§ **REQUIRED WORK**:
Look through the material below and copy exactly the lines from the line with "[มวลชนออนไลน์นิวส์] (71, 1048)" to the line with "หน่วยงานภาครัฐ (646, 1051)", those two lines included.

§ **EXERCISE MATERIAL**:
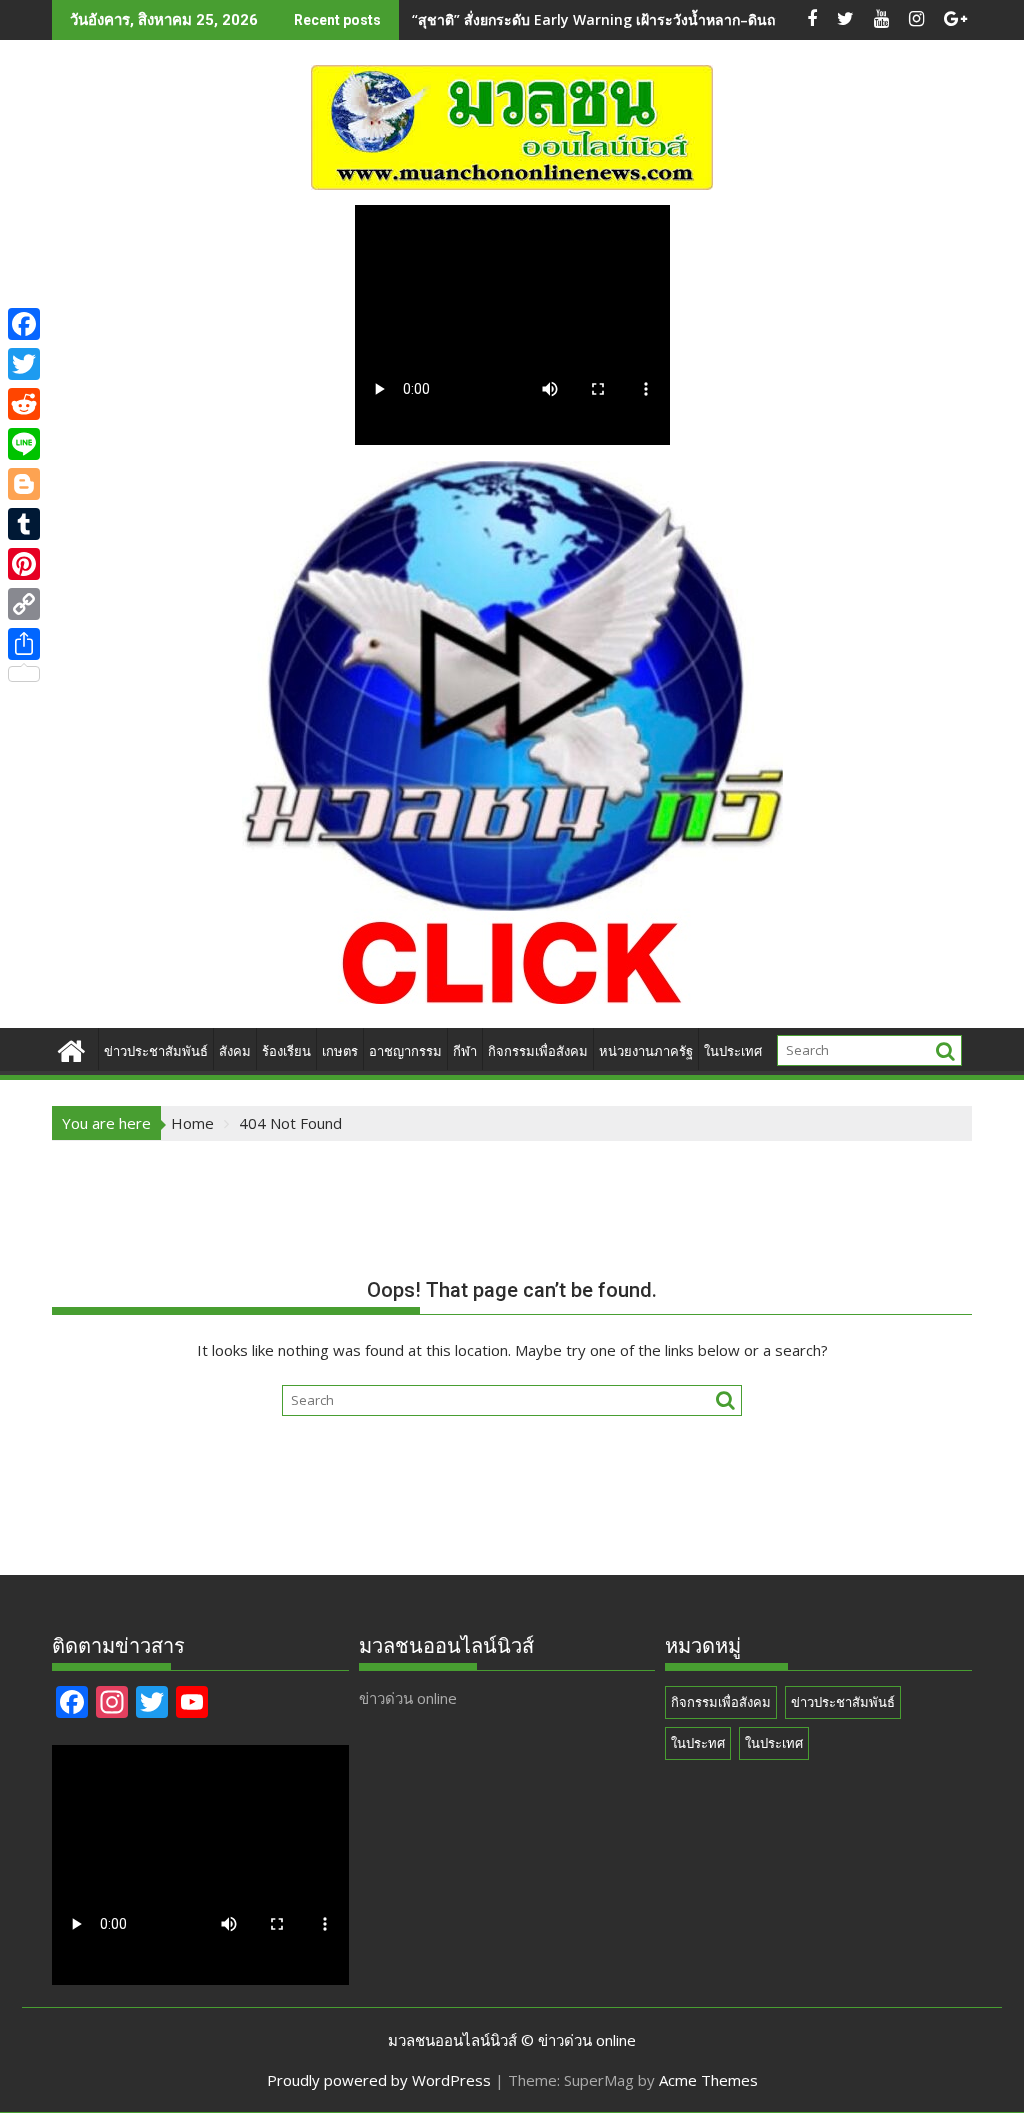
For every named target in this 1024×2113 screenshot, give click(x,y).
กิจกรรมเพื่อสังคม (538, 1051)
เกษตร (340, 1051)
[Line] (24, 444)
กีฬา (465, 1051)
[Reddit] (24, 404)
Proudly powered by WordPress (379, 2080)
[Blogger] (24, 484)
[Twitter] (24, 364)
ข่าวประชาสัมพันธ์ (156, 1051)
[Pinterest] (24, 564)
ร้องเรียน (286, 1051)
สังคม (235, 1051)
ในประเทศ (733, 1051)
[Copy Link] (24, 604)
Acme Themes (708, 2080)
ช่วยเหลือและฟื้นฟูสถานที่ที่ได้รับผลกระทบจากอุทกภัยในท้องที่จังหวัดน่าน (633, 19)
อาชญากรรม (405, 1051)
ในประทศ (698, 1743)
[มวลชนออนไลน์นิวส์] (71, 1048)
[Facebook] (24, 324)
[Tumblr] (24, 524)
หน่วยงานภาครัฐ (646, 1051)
--
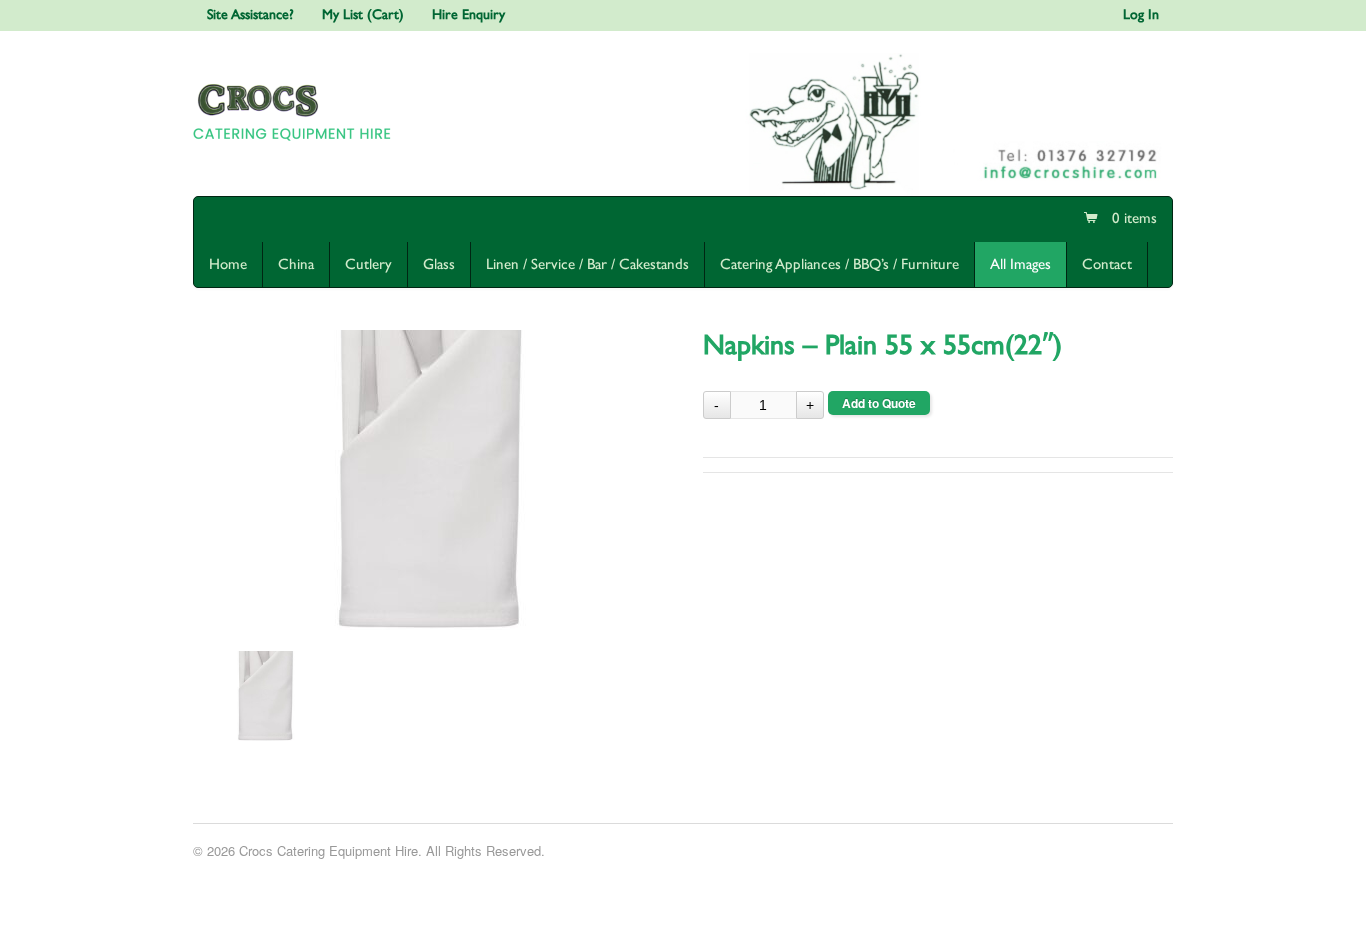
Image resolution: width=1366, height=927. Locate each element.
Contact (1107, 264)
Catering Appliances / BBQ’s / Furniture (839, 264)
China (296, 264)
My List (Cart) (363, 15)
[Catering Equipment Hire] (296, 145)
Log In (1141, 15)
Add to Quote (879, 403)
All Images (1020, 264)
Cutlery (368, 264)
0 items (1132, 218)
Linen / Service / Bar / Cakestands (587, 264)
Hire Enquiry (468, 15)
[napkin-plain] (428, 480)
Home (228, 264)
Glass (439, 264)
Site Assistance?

§ **ANSWER TO THIS EXERCISE**:
[มวลชนออนไลน์นิวส์] (71, 1048)
[Facebook] (24, 324)
[Tumblr] (24, 524)
หน่วยงานภาครัฐ (646, 1051)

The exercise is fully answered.